A este propósito importa recordar outro princípio, que também afirmamos ( p. 208 ). É que a superioridade social e econômica envolve graves obrigações. E, em conseqüência, lembramos que à elite incumbe ter "um cuidado extremo em reconhecer os direitos dos que lhe são subordinados" ( p. 208 ), pois nisto reside umas de suas características necessárias. Os autores incitam os proprietários agrícolas a que tomem a dianteira sobre a demagogia revolucionária na missão de "soerguimento das condições de vida dos trabalhadores rurais". Recomendam que eles "sejam ciosos de lhes pagar sempre o salário justo, familiar e não inferior a um mínimo razoável". Que "sejam propensos a admitir outras medidas com o mesmo fim, quando couberem, como a parceria, ou a difusão da pequena propriedade pelo sistema de loteamento", etc. Que "procurem criar nos seus empregados apreço sempre maior pela poupança, pelo asseio e pelo bom-gosto no lar", "o desejo não só de bem-estar como de prosperidade" ( ibid. ). E que façam quanto puderem para promover a instrução religiosa dos colonos, regularizar as uniões ilegítimas, reprimir o alcoolismo e favorecer as boas diversões ( p. 209 ).

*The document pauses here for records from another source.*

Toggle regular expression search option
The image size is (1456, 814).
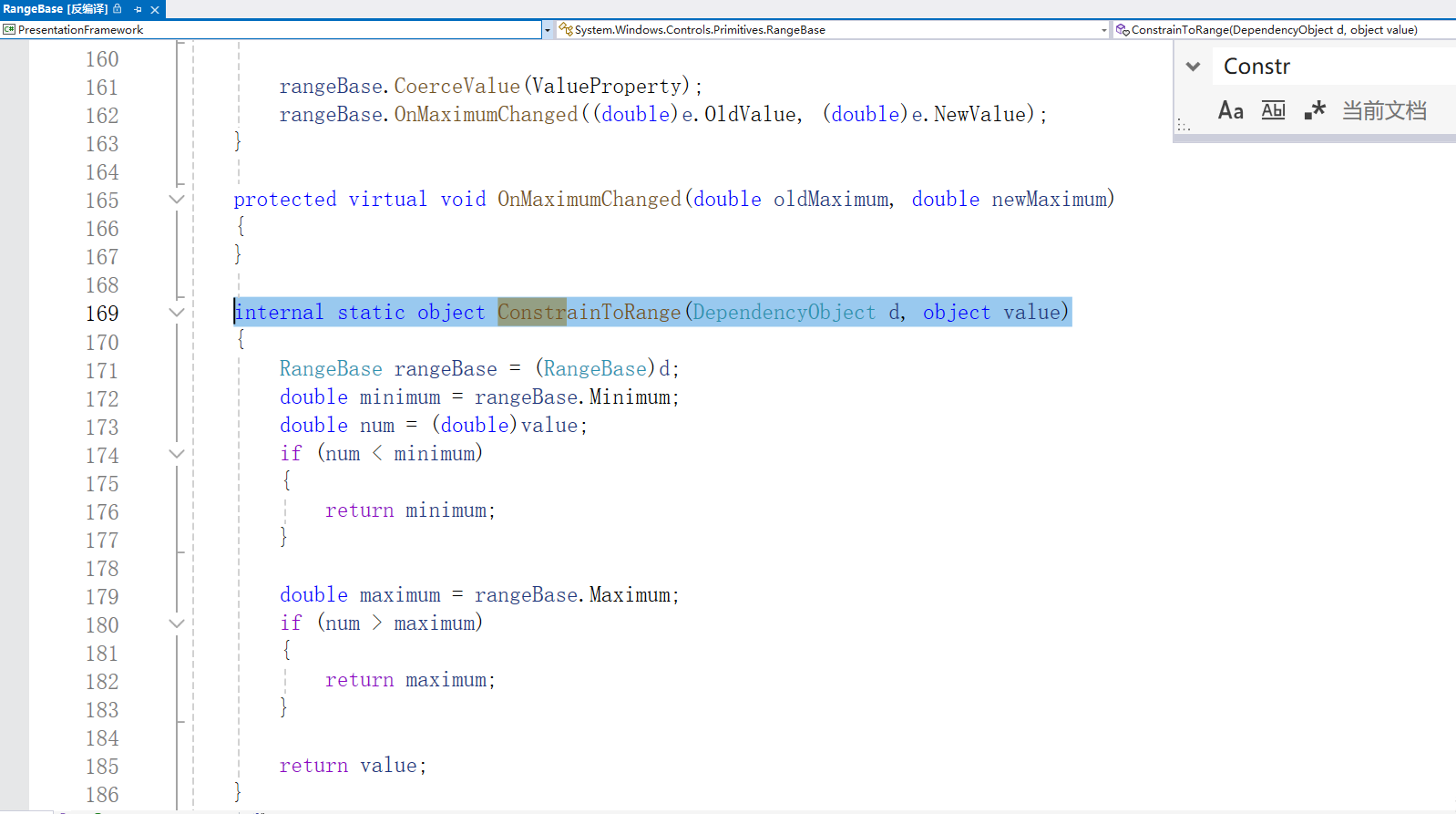click(1314, 111)
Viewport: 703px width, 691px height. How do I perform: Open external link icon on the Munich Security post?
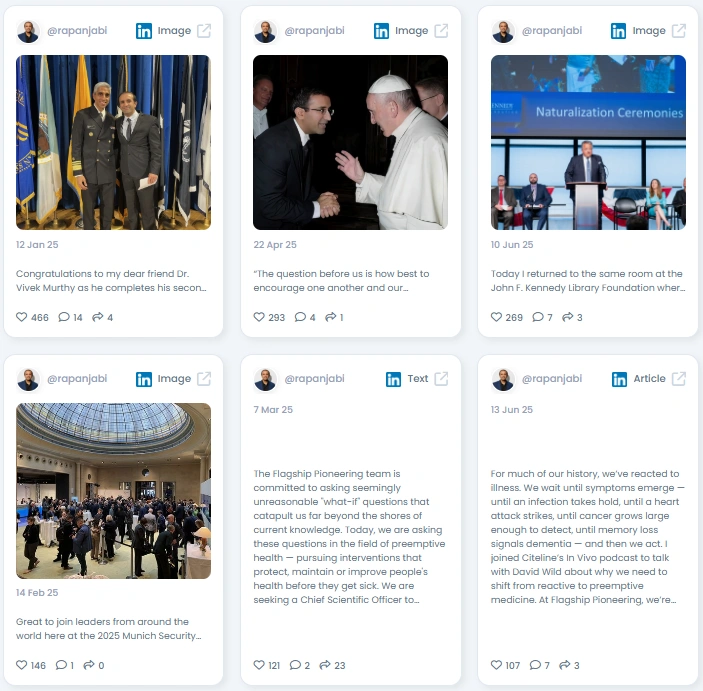tap(204, 378)
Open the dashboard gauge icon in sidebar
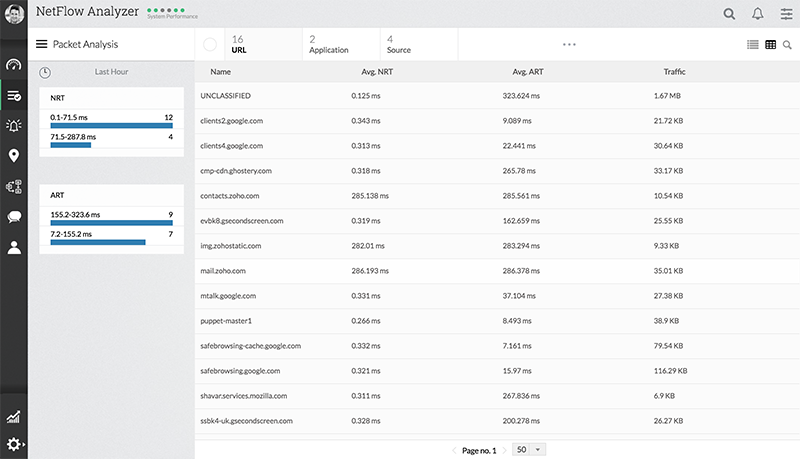800x459 pixels. click(13, 65)
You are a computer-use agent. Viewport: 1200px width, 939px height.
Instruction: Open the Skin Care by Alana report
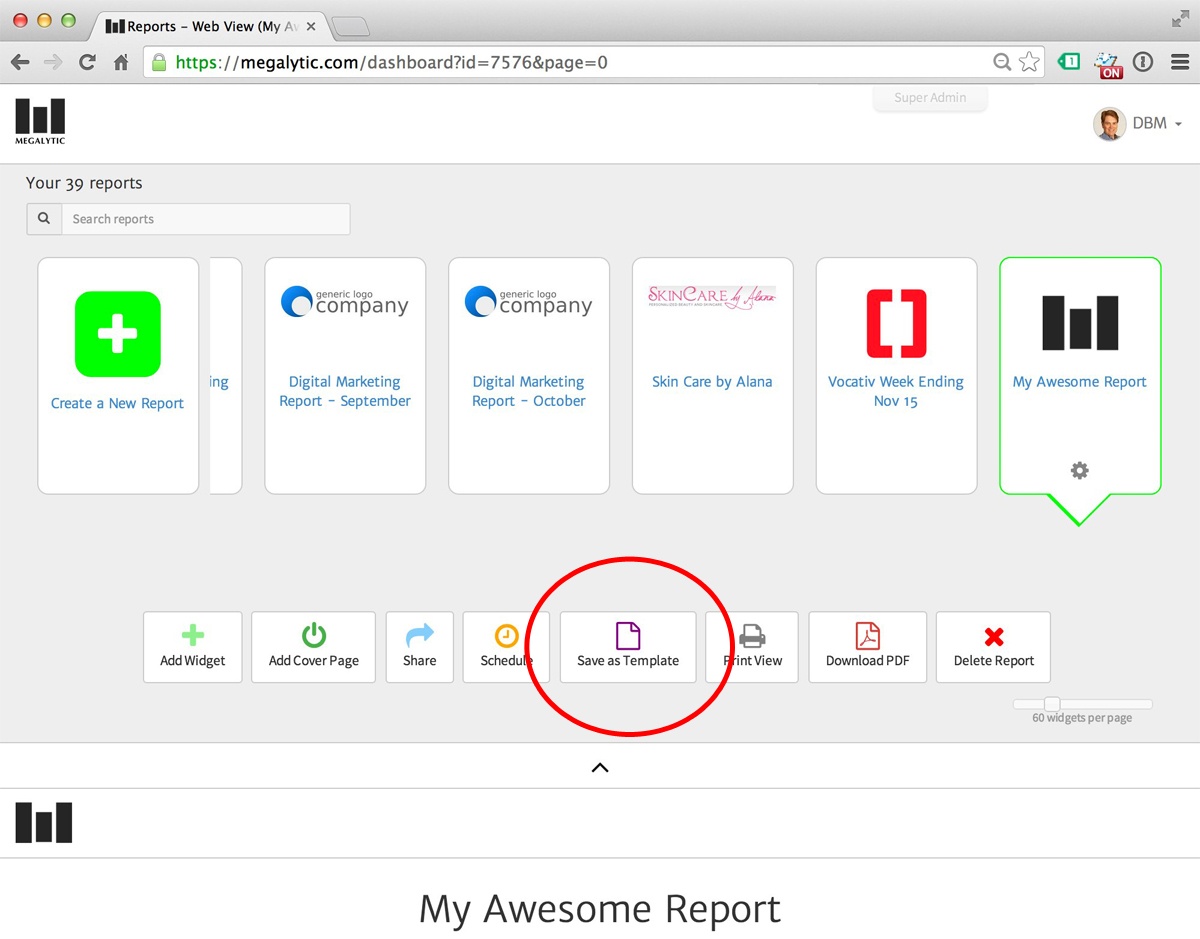(712, 382)
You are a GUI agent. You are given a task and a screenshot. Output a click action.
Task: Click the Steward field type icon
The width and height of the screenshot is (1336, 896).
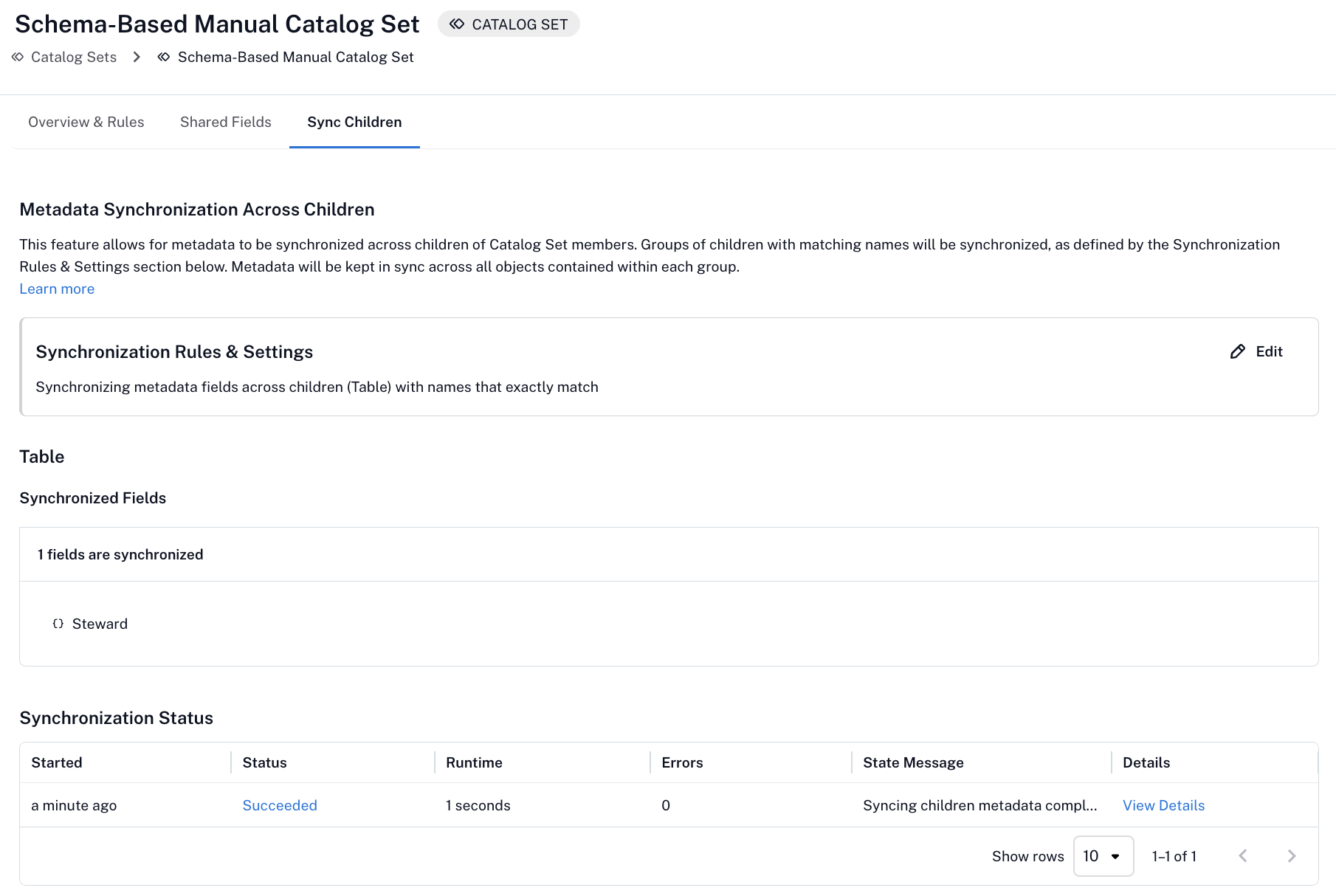tap(58, 624)
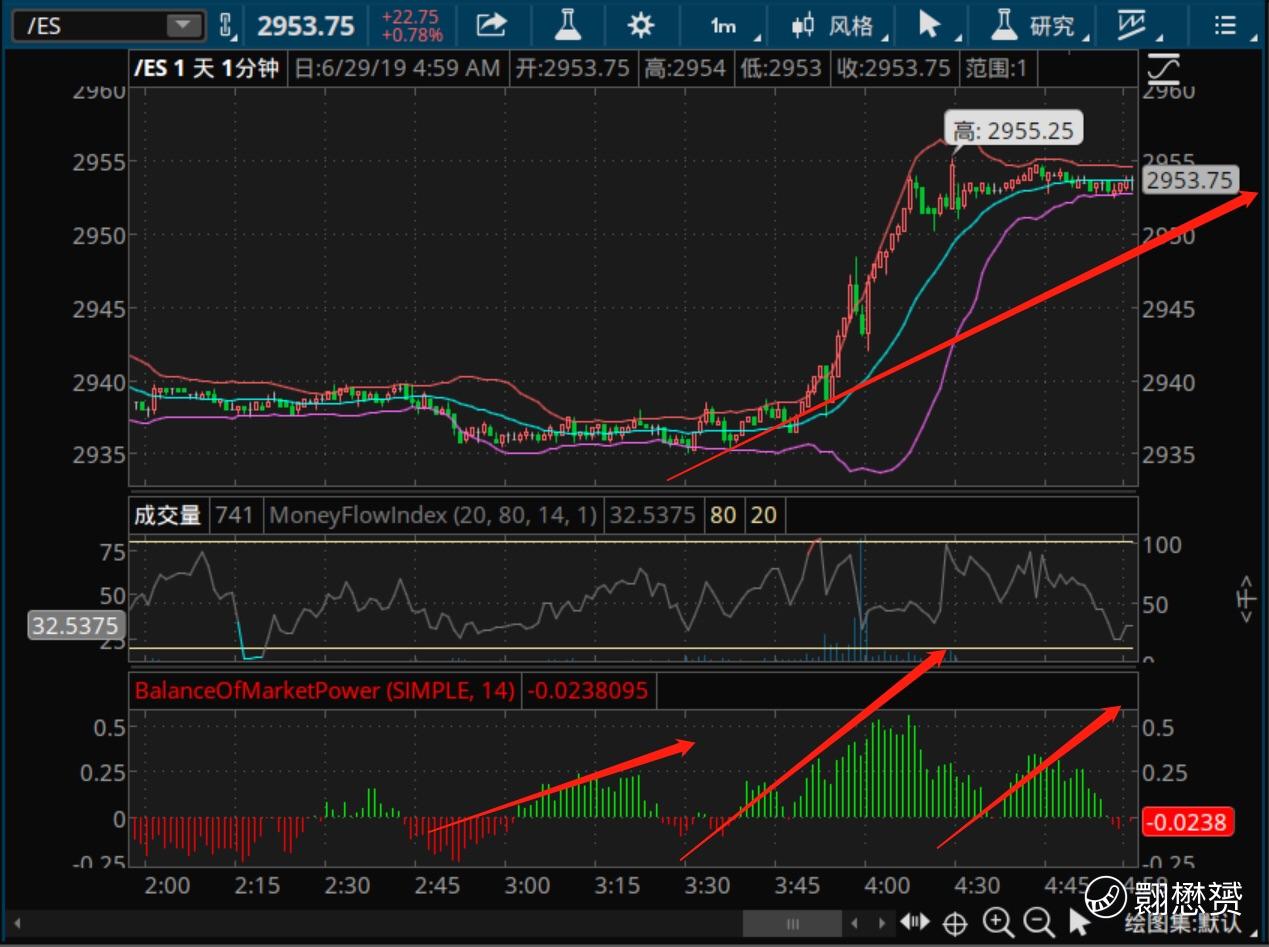This screenshot has height=947, width=1269.
Task: Click the MoneyFlowIndex study label
Action: [x=433, y=516]
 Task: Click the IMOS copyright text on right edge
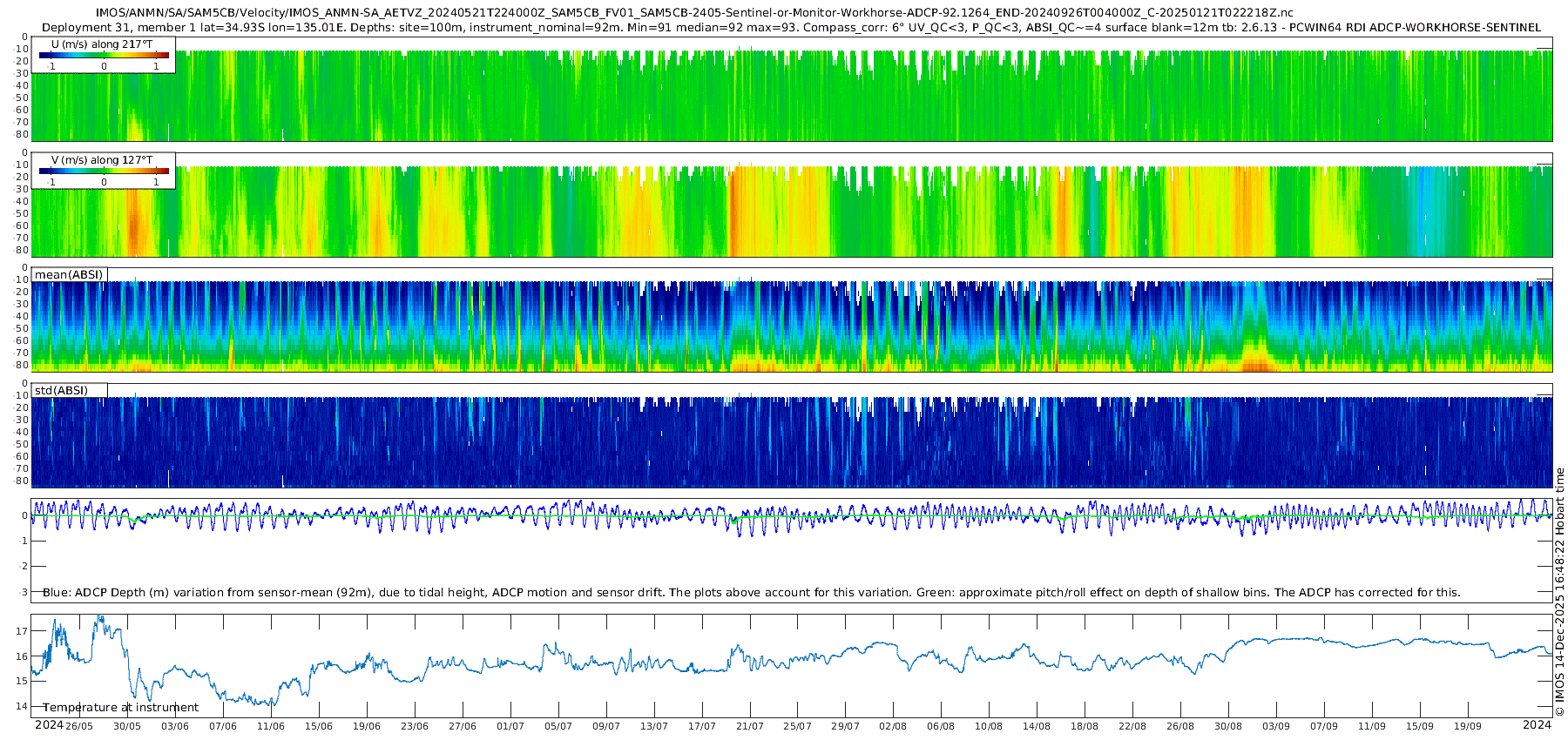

Na p. 218 pleiteiam "uma legislação protegendo melhor o trabalhador rural do ponto de vista do salário", etc.
Não contentes com isso, mostram os autores que uma ordem social cristã deve tender quanto possível para um luxo popular à maneira do que em várias partes da Europa alcançaram outrora os camponeses, com seus ricos trajes regionais, suas jóias de ouro, seus móveis espaçosos e artísticos, suas vivendas pitorescas, etc. ( p. 209 ).
Na p. 187, publicam dois tópicos da Encíclica "Rerum Novarum" que contêm uma súmula dos direitos do trabalhador em face do proprietário.
Na p. 26 enumeram os deveres dos fazendeiros relativamente à formação espiritual dos colonos.
Reiteradamente afirmam que esse programa de medidas concretas não lhes parece suficiente. Lembram os princípios e o espírito que devem nortear uma reforma agrária sadia — pois isto está na competência especial deles — e os erros que devem ser evitados para que não se chegue a uma reforma agrária malsã. Por outro lado, convidam os técnicos e os especialistas a elaborarem um programa completo de boa reforma agrária. Aconselho ainda o Sr. Gustavo Corção a ler as declarações feitas nas pp. 6, 11 e 208.
Além de falar dos especiais encargos desta elite, trata o livro também de seus senões.
Logo depois de ter proclamado o respeito, o reconhecimento e o apoio que o País deve à classe dos fazendeiros, já no capítulo seguinte ( pp. 21 a 26 ) mostra que ela, a par de suas inegáveis qualidades, e ressalvadas as honrosas exceções, apresenta também incontestáveis defeitos.
Entre estes lembram os autores as despesas excessivas com representação social e prazeres, a ausência por demais freqüente da vida do campo, etc., bem como o desinteresse, ora maior, ora menor, pelo soerguimento das condições religiosas, intelectuais e materiais dos trabalhadores rurais. Esses defeitos não existem em todos os elementos constitutivos dessa categoria social, nem se concentram habitualmente todos nas mesmas pessoas. Em proporções maiores ou menores, eles existem entretanto, de um modo geral, em numerosos membros da classe.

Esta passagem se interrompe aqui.